The runtime checks interruption at safe points, including loop back edges.
while true [
led.toggle:;
ms: 100
]
If you start a loop like that by accident, interrupt it. After interruption, the prompt should still be usable.
Inspect Before You Wipe
When something feels wrong, inspect first:
words
show @boot
see @boot
info @boot
show and see give you the normalized binding view. info tells you
whether a name is user-defined, foreign, base-image, persistable, or otherwise
special. Use those tools before reaching for destructive recovery.
Recovery Ladder
Use the smallest recovery operation that matches the problem:
restore
dangerous.wipe
restore replaces the current live overlay with the saved overlay. Use it
when you have made bad live edits but the stored image is known good.

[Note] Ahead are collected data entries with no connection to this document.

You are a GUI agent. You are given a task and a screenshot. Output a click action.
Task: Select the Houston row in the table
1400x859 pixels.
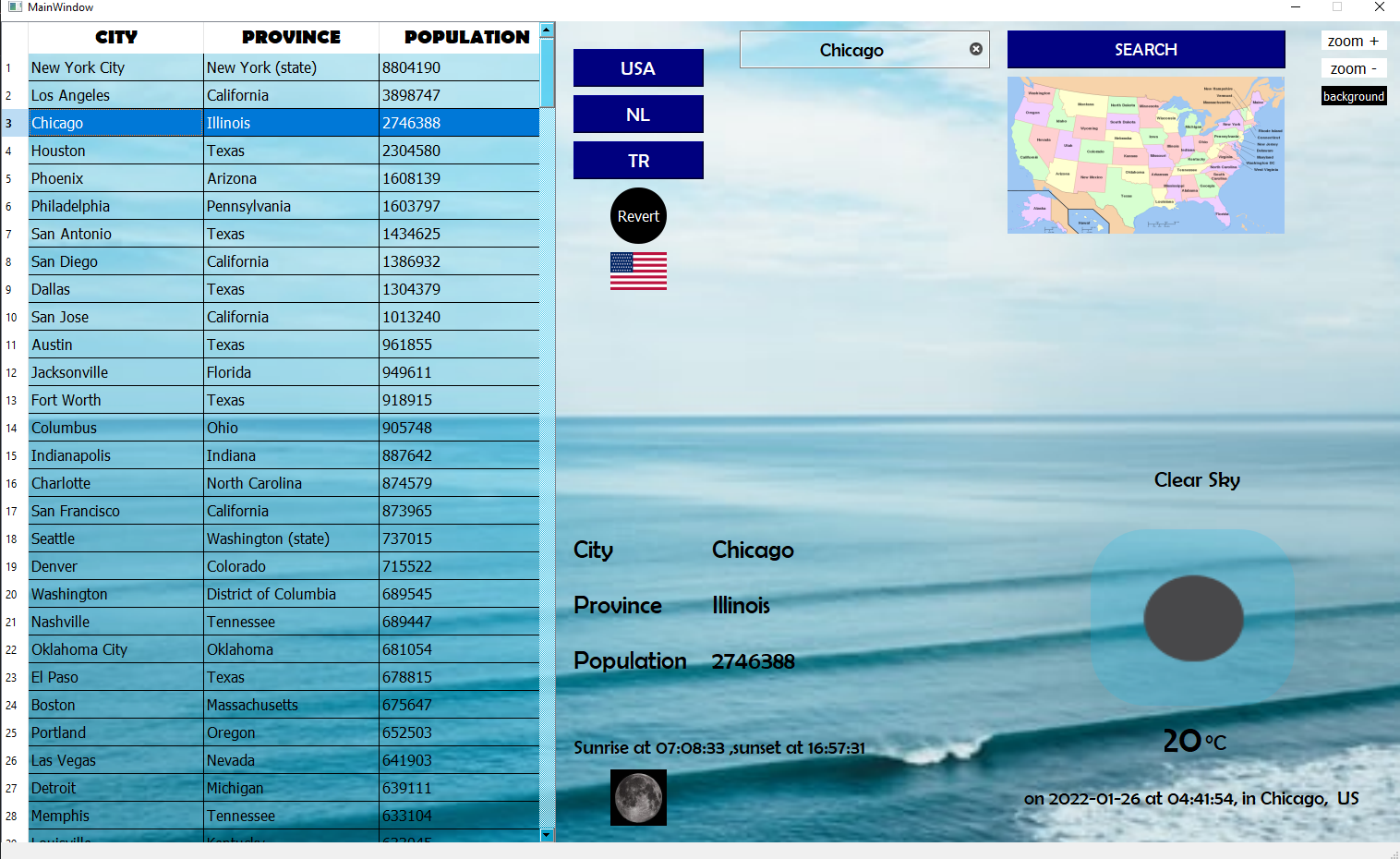click(115, 150)
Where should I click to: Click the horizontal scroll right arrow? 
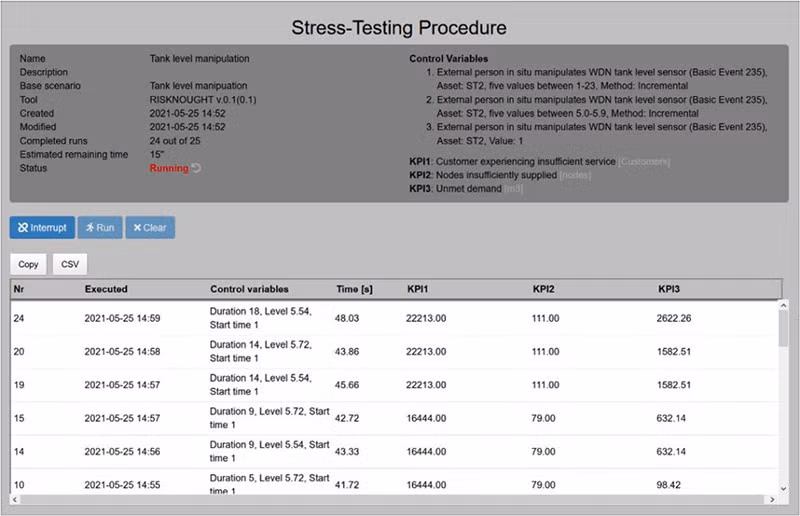[772, 500]
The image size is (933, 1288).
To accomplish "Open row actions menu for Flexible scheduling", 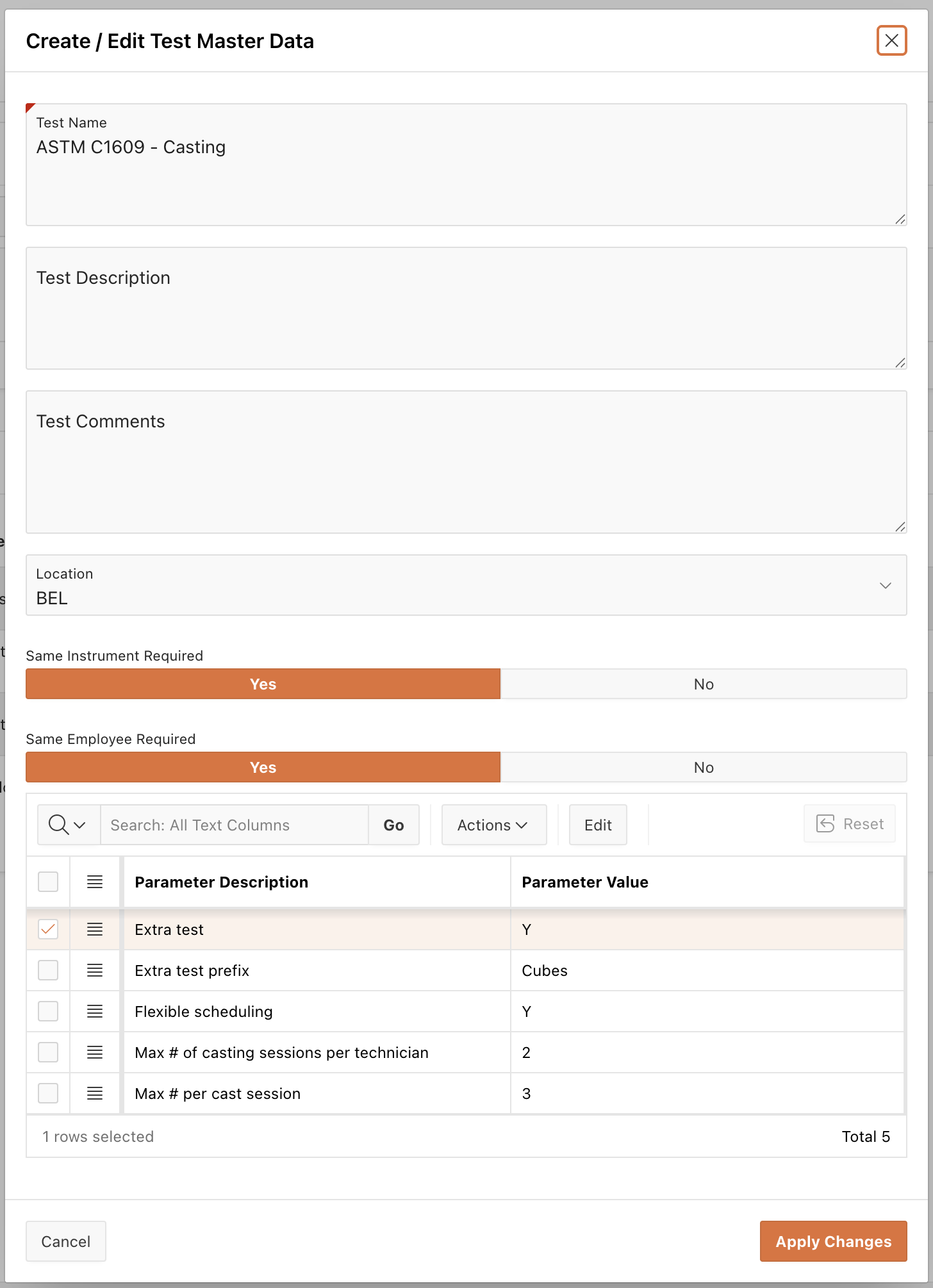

dangerous.wipe clears both the live overlay and the stored overlay. Use it
when the saved image itself is bad, or when you deliberately want the base
image back.
Safe Boot
If saved boot code prevents the prompt from becoming usable, power-cycle or
reset the board and press Ctrl-C during the safe-boot window. Then run:
dangerous.wipe
That returns the device to the boot-rebuilt base image. It is intentionally
named dangerous.wipe because it removes saved overlay state, not just the
current line of work.
Next: Text and I/O .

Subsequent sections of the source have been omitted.